このトレーニングは2016年から約1年間に渡って行った助産師のスキルチェックの結果を基に構成されています。
妊婦健診や産後検診に関する項目で半分以下の助産師ができていなかった知識や技術の項目を復習することを目的としています。
さらに、このトレーニングでは講義に加え、演習にも力を入れています。
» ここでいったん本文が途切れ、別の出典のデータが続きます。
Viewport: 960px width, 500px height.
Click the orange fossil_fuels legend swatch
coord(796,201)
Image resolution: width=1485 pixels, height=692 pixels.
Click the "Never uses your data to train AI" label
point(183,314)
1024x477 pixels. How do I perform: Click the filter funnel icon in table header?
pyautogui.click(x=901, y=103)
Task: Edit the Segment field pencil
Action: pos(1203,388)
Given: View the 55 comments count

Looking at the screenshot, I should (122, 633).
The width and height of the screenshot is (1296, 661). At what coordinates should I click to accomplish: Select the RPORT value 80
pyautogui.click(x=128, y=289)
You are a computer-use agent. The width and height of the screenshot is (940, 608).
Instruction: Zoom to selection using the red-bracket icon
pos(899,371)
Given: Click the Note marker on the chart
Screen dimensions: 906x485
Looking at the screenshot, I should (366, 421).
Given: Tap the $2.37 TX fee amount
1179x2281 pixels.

模型を用いて分娩介助技術や新生児蘇生法のスキルチェックも行いました。

(分娩後の傷の観察方法について説明する産婦人科医)
休憩時間に、模型を使って分娩介助の練習を繰り返し行う熱心な助産師もいました。

(新生児蘇生法の講義)
研修を受けた助産師からは「産後出血時の対応や呼吸停止の新生児蘇生の演習を受けたことで、こうした緊急事態に対して自信がつきました」との声が聞かれました。

彼女たちが現場に戻った時に実際にどの講義や演習が役に立ったかをヒアリングしていきたいと思います。
>>本活動を支援する助産師教育募金へ

准助産師のスキルを確認

保健センターにて准助産師の妊婦健診、家族計画、産後検診・乳児健診のスキルをチェックリストをもとに
確認しました。
保健行政区の母子保健担当者ととも准助産師のスキルをチェックします。

・准助産師さんによる妊婦健診

・准助産師による産後の子宮復古(分娩後に子宮が妊娠前の状態に戻ること)の観察の様子

・准助産師さんによる産後検診の様子

・産後のお母さんたちへの説明を行う准助産師さん

トレーニングの実施や毎月のモニタリングにより、
妊婦健診や家族計画サービスのスキルは一定水準以上のレベルを保てるようになってきました。
現在は産後検診/乳幼児健診の際の、赤ちゃんの観察やアセスメントが課題です。
PHJでは現場の准助産師の習熟度に合わせて、チェックリストを改訂するなど、モニタリングの質強化にも努めています。